Name:Elkana Misana
Email:hezrone@nm-aist.ac.tz
Institutions:The Nelson Mandela African Institution of Science and Technology
Autobiography
Claire is a conservation biologist with 25 years of experience conducting field research and conservation in tropical ecosystems across Southeast Asia and Africa. After two years working in Borneo, Thailand and Nigeria on primate research and monitoring projects, she started work in Tanzania in 2002, conducting biodiversity and forest resource assessments, which contributed important baseline data about little known but scientifically significant Eastern Arc forests. This information enabled increased protection status of priority sites e.g. Ulugurus. A combined passion for primate conservation and tropical forests culminated in the completion of a PhD in 2011 on the Critically Endangered kipunji monkey, endemic to southwest Tanzania (a collaboration between WCS and Manchester Metropolitan University in the UK), the only in-depth study on Africa’s first new genus of monkey for 83 years.

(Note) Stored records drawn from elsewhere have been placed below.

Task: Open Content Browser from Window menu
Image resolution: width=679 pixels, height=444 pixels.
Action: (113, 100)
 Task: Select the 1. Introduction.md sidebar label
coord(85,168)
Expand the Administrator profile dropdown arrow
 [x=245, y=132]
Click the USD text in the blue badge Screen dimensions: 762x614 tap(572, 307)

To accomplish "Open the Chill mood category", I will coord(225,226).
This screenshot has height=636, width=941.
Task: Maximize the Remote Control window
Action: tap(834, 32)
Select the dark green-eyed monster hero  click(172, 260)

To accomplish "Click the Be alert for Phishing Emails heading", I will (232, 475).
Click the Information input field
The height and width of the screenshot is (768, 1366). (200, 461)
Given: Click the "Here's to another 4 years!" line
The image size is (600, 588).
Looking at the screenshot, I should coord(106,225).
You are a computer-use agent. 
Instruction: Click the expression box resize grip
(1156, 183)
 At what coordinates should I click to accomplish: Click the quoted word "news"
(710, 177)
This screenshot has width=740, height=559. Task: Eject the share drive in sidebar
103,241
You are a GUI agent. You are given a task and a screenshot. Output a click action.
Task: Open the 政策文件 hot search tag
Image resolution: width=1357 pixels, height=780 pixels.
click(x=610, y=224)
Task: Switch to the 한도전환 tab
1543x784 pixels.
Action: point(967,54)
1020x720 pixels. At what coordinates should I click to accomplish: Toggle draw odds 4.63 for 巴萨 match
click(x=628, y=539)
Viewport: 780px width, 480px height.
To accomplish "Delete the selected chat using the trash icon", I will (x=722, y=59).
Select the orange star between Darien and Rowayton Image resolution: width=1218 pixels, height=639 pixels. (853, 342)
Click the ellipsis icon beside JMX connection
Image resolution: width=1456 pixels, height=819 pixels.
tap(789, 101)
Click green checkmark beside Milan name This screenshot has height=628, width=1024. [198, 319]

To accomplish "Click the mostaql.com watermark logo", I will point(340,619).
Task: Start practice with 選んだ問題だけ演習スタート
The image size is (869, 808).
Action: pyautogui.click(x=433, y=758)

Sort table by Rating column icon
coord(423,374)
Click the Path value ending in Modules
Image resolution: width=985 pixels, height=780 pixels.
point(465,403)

With WCS, I continued to support kipunji research and conservation, and work with the Ruaha-Katavi Landscape Program managing ecological (habitats, species and threats) and law enforcement monitoring activities (support of SMART and aerial databasing, and a canine unit) across a large network of protected areas (115,000km2). I established the first long-term vulture monitoring study in southern Tanzania, with WCS and North Carolina Zoo, confirming the importance of this population to African vulture conservation, but also an unsustainable decline in numbers due to poisoning. Working with TAWIRI, we used the outcomes of this 10-year vulture dataset to write and launch Tanzania’s first national Vulture Action Plan in December 2023. I continue the critical task of long-term monitoring of Tanzania’s vulture population.